→ Exercises:
1) According to the Weber County inland port text, how large is the inland port project?
2) From the Weber County inland port text, extract the passage starting at "The board agreed" and ending at "environmental impact assessment.".
3) List the kinds of considerations that the Weber County inland port text says the project area plan includes for the port.

→ Given text:
□ □ □

Hours after dozens of residents protested against a nearly 9,000-acre inland port project in west Weber County, the Utah Inland Port Authority unanimously gave a nod to the plan to create a new hub in the area. 

The board agreed the project is in the public interest and is economically sound and feasible, according to the resolution to adopt the project area plan, which includes the logistical, economic and environmental considerations for the port.

However, locals worry about the effects the inland port would have on the environment and their health. Holding signs in the state Capitol that read “protect our wetlands, not developer’s pockets,” and “don’t make Weber a wasteland,” they asked the Utah Inland Port Authority to slow down the process and conduct an environmental impact assessment.

“The port will endanger the (Great Salt) Lake, the protected wetlands around it, cultural Shoshone sites, and in the name of jobs, endanger the health of all of us,” Patty Becnel, a retired teacher living in Pleasant View, said in a news conference on Monday ahead of the vote.

□ □ □

→ Information shown:
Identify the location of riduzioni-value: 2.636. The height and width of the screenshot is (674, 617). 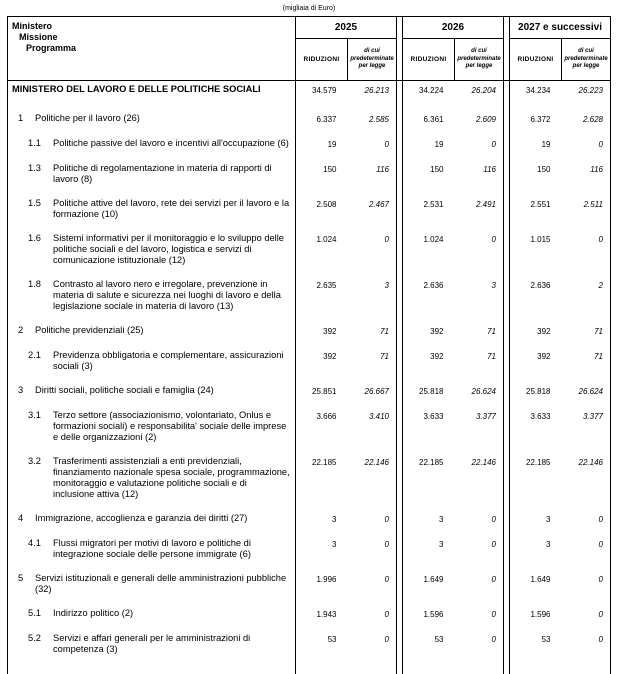
(434, 286).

□ □ □

→ Answers to this exercise:
1) Nearly 9,000 acres.

2)
The board agreed the project is in the public interest and is economically sound and feasible, according to the resolution to adopt the project area plan, which includes the logistical, economic and environmental considerations for the port.

However, locals worry about the effects the inland port would have on the environment and their health. Holding signs in the state Capitol that read “protect our wetlands, not developer’s pockets,” and “don’t make Weber a wasteland,” they asked the Utah Inland Port Authority to slow down the process and conduct an environmental impact assessment.

3)
- Logistical
- Economic
- Environmental